TEXTE FOURNI
⁂

Paris pendant la Grande Guerre

La Grande Guerre permet à la capitale de récupérer la beauté naturelle grâce aux ténèbres imposées par la restriction des lumières. À neuf heures et demie, on éteint toutes les lumières, par conséquent, Paris est, « au moins dans certains quartiers, encore plus noir que n’était […] Combray » dans l’enfance du narrateur. Cela donne « un air de visites de voisins de campagne 650  » aux promenades nocturnes. Toujours par l’effet de la restriction des lumières, le narrateur songe à la tempête au bord de la mer à Balbec, le soir où le vent est fort. Le clair de lune, l’un des « éléments de nature qui n’existaient pas jusque-là à Paris », lui aussi, fait croire qu’il vient « d’arriver pour les vacances en pleine campagne » 651 .

⁂

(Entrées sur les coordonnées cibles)
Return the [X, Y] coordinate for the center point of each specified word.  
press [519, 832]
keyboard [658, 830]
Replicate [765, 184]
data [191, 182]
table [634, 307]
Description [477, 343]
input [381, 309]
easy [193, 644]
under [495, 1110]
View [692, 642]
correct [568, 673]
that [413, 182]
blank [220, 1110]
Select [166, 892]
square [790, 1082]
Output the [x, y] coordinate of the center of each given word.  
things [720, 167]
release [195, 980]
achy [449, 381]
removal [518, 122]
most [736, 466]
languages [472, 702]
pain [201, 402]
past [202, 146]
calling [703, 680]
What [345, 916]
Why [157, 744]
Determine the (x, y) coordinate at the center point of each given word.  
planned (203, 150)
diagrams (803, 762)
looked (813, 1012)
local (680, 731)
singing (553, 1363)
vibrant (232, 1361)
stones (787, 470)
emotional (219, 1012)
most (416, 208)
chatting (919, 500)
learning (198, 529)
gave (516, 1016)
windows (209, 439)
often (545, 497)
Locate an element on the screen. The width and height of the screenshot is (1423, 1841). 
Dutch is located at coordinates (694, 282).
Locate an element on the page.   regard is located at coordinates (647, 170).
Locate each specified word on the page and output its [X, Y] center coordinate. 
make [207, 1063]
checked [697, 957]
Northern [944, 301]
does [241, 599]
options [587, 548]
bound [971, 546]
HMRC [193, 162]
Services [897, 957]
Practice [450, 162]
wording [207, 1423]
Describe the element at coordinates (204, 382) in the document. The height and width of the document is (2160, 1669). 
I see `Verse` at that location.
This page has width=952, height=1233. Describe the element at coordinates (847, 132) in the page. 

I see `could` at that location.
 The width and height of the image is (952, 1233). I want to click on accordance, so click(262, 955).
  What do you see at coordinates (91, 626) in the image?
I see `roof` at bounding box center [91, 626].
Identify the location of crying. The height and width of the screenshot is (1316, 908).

⁂

CONSIGNE A
Pour chacune des affirmations suivantes, dis si elle est conforme au texte sur Paris pendant la Grande Guerre, en répondant oui ou non et en citant mot pour mot le passage qui permet de trancher.
(i) À neuf heures et demie, toutes les lumières sont éteintes.
(ii) La restriction des lumières fait songer le narrateur à une tempête au bord de la mer à Combray.
(iii) Le clair de lune faisait partie des éléments de nature déjà présents à Paris.
CONSIGNE B
Dans les entrées, remplace « center point » par « middle point » dans la partie qui va de leur début jusqu’à la ligne contenant « square [790, 1082] » incluse, sans rien changer d’autre, puis redonne uniquement cette partie.

RÉPONSE ATTENDUE A
(i) Oui : « À neuf heures et demie, on éteint toutes les lumières ».
(ii) Non : « le narrateur songe à la tempête au bord de la mer à Balbec ».
(iii) Non : « éléments de nature qui n’existaient pas jusque-là à Paris ».

RÉPONSE ATTENDUE B
Return the [X, Y] coordinate for the middle point of each specified word.  
press [519, 832]
keyboard [658, 830]
Replicate [765, 184]
data [191, 182]
table [634, 307]
Description [477, 343]
input [381, 309]
easy [193, 644]
under [495, 1110]
View [692, 642]
correct [568, 673]
that [413, 182]
blank [220, 1110]
Select [166, 892]
square [790, 1082]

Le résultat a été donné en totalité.